Records drawn from a dataset:
.....

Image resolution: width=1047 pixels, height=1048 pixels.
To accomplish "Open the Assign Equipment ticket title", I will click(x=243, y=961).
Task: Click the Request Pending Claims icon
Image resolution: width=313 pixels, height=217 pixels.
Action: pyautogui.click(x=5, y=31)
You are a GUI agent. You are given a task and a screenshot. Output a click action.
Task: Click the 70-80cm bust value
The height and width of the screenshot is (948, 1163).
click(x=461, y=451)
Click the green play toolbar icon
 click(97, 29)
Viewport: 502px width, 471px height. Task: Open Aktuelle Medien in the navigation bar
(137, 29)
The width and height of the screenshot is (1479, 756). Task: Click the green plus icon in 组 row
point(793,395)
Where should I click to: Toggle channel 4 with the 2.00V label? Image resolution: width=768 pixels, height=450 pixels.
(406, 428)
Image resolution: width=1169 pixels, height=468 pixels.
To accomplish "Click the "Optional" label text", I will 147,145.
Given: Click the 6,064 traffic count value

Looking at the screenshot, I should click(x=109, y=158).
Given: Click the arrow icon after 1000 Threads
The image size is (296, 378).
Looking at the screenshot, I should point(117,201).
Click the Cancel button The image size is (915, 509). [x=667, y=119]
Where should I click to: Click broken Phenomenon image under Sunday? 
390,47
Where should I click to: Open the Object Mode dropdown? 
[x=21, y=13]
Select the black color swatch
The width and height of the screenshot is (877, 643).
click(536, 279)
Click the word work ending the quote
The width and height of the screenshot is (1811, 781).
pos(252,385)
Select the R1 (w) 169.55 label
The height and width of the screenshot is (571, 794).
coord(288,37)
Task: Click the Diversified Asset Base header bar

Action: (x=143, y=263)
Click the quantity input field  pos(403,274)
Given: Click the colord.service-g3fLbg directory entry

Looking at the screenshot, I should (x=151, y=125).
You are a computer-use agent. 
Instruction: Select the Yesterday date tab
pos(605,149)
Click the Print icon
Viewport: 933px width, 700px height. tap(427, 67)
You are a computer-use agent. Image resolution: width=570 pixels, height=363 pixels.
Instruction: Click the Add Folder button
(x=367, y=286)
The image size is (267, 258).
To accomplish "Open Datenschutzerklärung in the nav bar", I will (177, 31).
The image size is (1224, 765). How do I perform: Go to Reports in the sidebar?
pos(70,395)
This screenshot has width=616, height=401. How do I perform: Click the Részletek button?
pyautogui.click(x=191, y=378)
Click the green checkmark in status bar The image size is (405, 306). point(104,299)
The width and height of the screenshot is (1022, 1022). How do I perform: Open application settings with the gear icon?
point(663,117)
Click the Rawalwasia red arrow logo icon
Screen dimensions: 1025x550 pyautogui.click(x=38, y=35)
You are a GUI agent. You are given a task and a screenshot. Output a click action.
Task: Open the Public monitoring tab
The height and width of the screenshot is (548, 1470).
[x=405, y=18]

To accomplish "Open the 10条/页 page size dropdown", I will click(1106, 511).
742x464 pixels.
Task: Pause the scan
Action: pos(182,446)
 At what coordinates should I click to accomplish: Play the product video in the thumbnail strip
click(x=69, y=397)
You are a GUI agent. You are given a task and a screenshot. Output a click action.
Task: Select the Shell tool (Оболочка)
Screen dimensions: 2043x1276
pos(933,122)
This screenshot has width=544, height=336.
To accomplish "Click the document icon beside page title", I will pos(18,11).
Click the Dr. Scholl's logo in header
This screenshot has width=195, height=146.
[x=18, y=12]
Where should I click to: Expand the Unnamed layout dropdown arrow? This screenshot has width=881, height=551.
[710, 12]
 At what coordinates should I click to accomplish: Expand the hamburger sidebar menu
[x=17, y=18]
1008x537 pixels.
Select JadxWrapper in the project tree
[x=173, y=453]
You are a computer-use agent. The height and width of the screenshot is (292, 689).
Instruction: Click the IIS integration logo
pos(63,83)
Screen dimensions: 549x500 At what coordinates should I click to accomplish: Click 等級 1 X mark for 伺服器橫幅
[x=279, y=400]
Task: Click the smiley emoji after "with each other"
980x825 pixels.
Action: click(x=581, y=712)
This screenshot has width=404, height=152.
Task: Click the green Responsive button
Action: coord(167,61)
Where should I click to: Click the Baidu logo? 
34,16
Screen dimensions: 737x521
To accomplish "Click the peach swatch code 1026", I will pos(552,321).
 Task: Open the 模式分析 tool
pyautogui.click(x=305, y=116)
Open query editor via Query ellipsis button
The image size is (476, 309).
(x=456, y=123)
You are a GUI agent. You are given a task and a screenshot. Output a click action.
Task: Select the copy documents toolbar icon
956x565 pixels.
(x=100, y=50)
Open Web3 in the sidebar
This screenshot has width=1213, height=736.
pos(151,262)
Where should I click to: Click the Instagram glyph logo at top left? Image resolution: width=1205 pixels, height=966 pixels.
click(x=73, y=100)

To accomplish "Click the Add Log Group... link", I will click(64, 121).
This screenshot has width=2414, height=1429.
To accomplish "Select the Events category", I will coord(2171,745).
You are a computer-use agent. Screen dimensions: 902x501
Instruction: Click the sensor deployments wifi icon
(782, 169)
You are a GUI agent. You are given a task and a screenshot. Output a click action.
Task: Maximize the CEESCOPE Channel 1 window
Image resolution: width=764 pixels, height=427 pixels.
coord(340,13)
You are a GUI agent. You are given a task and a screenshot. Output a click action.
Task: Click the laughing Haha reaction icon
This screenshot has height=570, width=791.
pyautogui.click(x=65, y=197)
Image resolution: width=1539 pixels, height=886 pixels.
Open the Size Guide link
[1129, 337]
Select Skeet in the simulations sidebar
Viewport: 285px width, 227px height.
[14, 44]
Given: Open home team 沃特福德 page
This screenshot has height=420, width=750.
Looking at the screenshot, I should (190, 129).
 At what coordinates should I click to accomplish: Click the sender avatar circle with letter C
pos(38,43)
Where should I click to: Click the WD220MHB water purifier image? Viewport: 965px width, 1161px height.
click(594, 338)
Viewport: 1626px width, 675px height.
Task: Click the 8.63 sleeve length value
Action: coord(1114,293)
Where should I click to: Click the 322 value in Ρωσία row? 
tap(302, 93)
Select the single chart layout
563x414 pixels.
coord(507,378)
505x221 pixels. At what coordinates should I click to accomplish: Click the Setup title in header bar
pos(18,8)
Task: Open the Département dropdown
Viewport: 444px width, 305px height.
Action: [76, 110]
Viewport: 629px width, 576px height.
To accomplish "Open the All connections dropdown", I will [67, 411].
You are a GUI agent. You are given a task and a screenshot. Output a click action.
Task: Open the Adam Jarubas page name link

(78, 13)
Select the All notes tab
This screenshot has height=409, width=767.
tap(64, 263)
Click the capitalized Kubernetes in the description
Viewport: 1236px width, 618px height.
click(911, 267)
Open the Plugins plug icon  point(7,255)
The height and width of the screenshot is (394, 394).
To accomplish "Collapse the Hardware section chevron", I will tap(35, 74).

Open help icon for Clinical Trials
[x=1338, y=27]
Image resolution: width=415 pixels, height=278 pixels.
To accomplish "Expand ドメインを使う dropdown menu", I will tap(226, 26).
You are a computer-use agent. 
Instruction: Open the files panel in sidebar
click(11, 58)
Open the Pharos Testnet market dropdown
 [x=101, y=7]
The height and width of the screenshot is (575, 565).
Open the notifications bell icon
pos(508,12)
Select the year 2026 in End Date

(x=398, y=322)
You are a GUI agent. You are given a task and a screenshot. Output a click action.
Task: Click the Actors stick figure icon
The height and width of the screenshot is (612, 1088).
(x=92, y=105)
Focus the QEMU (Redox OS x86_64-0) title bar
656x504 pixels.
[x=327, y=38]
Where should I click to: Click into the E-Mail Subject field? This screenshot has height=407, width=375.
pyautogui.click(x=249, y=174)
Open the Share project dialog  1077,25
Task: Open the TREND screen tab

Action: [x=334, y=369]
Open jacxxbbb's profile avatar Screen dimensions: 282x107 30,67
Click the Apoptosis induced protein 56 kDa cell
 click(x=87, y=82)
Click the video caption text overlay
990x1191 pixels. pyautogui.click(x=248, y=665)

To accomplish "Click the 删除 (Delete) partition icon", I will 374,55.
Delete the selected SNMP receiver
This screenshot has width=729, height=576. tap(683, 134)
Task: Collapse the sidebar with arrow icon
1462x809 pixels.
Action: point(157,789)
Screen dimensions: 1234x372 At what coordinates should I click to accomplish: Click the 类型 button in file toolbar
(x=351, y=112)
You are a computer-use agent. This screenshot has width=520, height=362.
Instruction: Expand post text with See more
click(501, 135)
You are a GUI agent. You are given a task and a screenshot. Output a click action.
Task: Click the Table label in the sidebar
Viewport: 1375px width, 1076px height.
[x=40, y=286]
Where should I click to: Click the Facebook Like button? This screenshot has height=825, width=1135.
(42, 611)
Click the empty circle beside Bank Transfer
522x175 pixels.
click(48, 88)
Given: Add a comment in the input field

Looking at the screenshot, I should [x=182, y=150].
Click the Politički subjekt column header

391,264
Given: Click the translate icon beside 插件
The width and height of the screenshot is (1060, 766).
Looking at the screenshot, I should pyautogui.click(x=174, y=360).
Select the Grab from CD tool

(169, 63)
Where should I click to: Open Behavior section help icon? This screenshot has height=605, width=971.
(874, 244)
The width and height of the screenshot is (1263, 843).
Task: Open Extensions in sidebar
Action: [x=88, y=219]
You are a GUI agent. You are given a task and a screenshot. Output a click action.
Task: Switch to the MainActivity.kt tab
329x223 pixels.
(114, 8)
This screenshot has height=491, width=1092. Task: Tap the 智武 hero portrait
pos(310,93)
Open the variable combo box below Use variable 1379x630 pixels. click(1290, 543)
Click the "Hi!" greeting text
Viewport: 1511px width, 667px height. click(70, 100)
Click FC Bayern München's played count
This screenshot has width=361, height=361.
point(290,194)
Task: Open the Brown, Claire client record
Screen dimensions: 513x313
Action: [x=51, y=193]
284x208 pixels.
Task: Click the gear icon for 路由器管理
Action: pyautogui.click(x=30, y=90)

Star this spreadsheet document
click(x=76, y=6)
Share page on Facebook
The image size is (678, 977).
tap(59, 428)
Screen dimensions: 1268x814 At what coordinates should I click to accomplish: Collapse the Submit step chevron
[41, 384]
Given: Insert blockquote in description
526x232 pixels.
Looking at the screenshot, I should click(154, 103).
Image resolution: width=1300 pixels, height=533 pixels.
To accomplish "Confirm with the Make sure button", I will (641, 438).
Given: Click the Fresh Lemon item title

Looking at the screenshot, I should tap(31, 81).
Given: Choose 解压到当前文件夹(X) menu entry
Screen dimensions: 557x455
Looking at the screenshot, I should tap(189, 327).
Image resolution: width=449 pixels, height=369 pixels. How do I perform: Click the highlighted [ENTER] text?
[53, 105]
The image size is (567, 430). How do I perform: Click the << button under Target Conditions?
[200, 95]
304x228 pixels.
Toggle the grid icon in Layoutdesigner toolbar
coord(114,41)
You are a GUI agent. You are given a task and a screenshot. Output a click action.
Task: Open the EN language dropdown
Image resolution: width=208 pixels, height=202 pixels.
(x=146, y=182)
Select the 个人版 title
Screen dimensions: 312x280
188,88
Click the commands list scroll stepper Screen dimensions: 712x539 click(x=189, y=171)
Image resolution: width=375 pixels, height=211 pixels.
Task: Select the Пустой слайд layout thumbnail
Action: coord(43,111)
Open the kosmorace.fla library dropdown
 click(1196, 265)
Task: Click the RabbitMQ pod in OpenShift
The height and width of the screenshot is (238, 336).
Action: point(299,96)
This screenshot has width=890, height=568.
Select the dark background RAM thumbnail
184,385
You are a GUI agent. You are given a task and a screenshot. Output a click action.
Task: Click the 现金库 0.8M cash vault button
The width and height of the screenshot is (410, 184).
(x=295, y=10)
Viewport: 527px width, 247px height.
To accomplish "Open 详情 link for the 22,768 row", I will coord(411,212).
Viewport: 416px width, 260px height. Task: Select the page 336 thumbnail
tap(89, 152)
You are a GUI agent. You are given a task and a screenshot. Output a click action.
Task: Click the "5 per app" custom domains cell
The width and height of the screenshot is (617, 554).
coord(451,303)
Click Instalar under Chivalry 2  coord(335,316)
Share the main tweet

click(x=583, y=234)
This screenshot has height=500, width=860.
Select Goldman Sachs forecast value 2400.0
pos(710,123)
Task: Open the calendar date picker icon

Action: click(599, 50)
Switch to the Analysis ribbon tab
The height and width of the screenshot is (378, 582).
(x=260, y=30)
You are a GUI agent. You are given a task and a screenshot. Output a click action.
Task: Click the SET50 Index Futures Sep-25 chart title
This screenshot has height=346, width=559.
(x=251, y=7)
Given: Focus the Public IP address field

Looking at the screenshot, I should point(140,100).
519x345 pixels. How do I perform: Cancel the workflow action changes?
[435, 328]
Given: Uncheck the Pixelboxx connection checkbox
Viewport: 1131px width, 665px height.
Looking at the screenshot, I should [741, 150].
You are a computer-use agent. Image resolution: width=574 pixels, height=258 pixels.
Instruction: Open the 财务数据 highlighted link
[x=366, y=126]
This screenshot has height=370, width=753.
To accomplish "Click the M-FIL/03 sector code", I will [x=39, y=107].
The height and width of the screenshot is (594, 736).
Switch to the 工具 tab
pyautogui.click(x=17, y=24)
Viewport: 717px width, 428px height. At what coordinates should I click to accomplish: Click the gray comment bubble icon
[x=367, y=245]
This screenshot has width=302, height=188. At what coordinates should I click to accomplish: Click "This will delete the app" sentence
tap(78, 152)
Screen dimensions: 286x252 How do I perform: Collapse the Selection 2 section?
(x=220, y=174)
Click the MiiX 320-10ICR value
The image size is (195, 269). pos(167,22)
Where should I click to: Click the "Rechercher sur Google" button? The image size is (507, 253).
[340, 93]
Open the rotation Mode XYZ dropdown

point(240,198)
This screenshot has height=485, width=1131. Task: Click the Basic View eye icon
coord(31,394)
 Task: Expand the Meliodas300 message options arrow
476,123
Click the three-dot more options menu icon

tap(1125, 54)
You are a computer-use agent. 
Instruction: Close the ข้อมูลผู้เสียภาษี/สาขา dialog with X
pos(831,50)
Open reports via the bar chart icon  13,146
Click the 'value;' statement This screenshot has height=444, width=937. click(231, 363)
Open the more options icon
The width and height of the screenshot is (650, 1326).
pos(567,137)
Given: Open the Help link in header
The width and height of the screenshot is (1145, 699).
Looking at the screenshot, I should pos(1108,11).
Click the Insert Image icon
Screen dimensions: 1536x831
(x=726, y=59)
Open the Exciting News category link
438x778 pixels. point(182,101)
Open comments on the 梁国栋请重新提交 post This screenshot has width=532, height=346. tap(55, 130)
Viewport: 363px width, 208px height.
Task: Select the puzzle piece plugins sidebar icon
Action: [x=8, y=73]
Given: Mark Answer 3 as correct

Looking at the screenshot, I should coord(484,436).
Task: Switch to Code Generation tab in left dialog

.....

**What to do**
Where in the records above does the word "swatch" appear? Copy each line that holds it.

**Problem solution**
Select the black color swatch
To accomplish "Click the peach swatch code 1026", I will pos(552,321).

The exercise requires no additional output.